Amor e Revolução: Marina e Marcela
A trama de Tiago Santiago, produzida pelo SBT e ambientada em plena Ditadura Militar, colocou em horário nobre o beijo gay, ainda um tabu na concorrente Globo.  Marina (Giselle Tigre), dona do jornal “O Brasileiro” e Marcela (Luciana Vendramini), uma advogada conceituada, se beijaram pela primeira vez uma semana após o Supremo Tribunal Federal (STF) reconhecer a união homoafetiva. Outras cenas românticas entre o casal foram tiradas da novela porque pesquisa realizada pelo SBT mostrou que o relacionamento incomodava "a maioria das famílias brasileiras".

2010

Insensato Coração: Hugo e Eduardo
Depois de terminar seu namoro com Paula (Tainá Müller), Eduardo (Rodrigo Andrade) conhece o professor Hugo (Marcos Damigo), por quem sente uma atração. Eles acabam se relacionando, mas precisam enfrentar a fúria da mãe de Eduardo, Sueli (Louise Cardoso). Apesar de ter um quiosque frequentado por gays, ela fica indignada ao saber que o filho está se relacionando com outro homem. Sueli, volta atrás, resolve apoiar o romance do filho e se torna uma espécie de defensora da causa gay.

2007/2008

Duas Caras:  Bernardinho e Carlão
Bernardinho (Thiago Mendonça) só saiu do armário graças à madrasta Amara (Mara Manzan), que armou para flagrá-lo na mesma cama que Carlão (Lugui Palhares). O dono do  restaurante Castelo de São Jorge aproveitou a deixa e revelou sua orientação sexual. O casal, que chegou a formar um triângulo amoroso com Dália (Leona Cavalli), ganhou a simpatia do público, principalmente depois de cenas com declarações de amor.
◆ ◆ ◆ ◆
## Tarefa proposta A:
No trecho sobre casais de novelas, qual é a profissão de Hugo em Insensato Coração?
## Tarefa proposta B:
Cite, do trecho sobre casais de novelas, a passagem que vai de "Duas Caras:  Bernardinho" até "declarações de amor.".

## Material:
◆ ◆ ◆ ◆
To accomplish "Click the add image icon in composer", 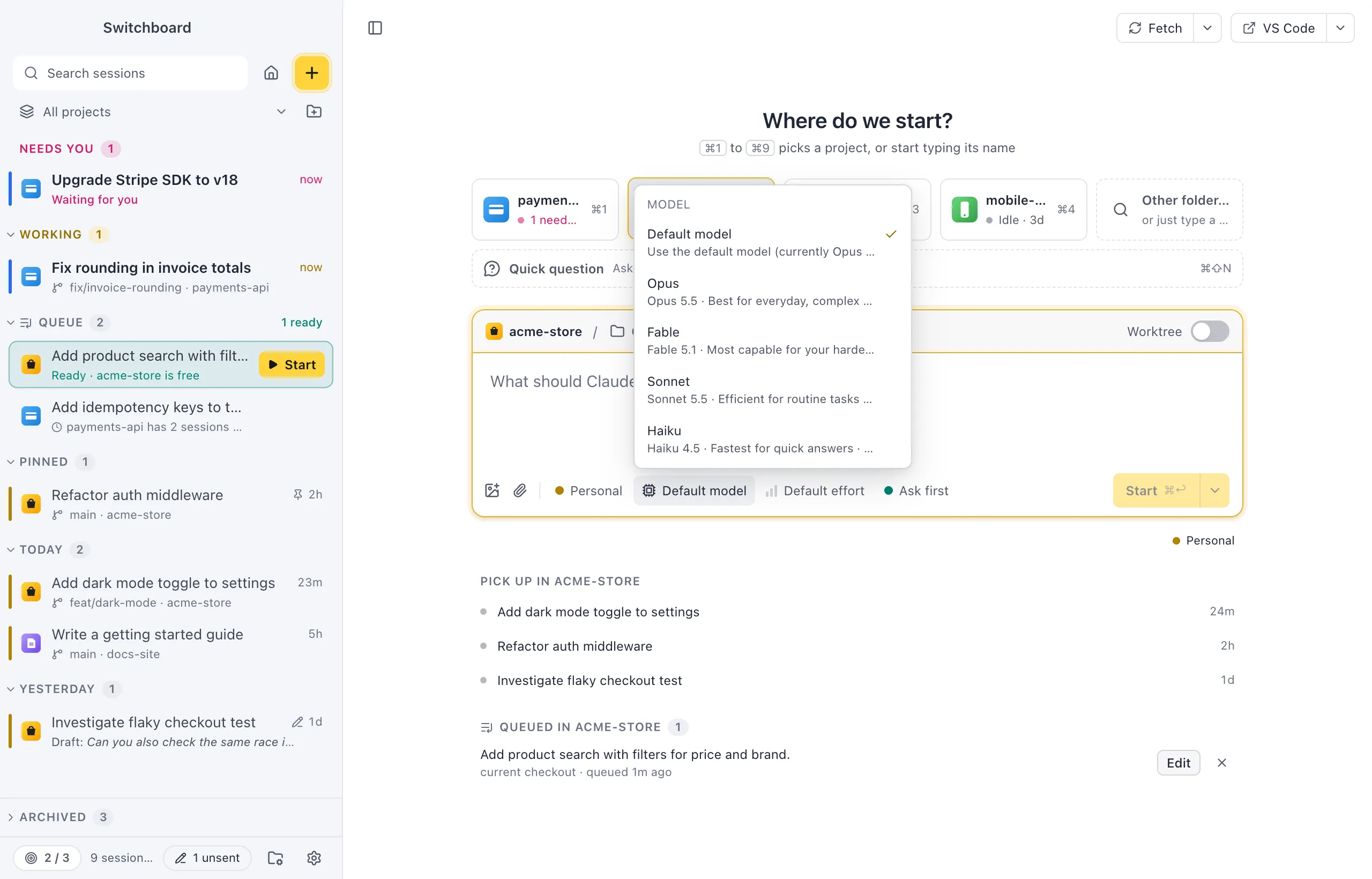I will pyautogui.click(x=492, y=490).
◆ ◆ ◆ ◆
## Resposta escrita A:
Hugo é professor.

## Resposta escrita B:
Duas Caras:  Bernardinho e Carlão
Bernardinho (Thiago Mendonça) só saiu do armário graças à madrasta Amara (Mara Manzan), que armou para flagrá-lo na mesma cama que Carlão (Lugui Palhares). O dono do  restaurante Castelo de São Jorge aproveitou a deixa e revelou sua orientação sexual. O casal, que chegou a formar um triângulo amoroso com Dália (Leona Cavalli), ganhou a simpatia do público, principalmente depois de cenas com declarações de amor.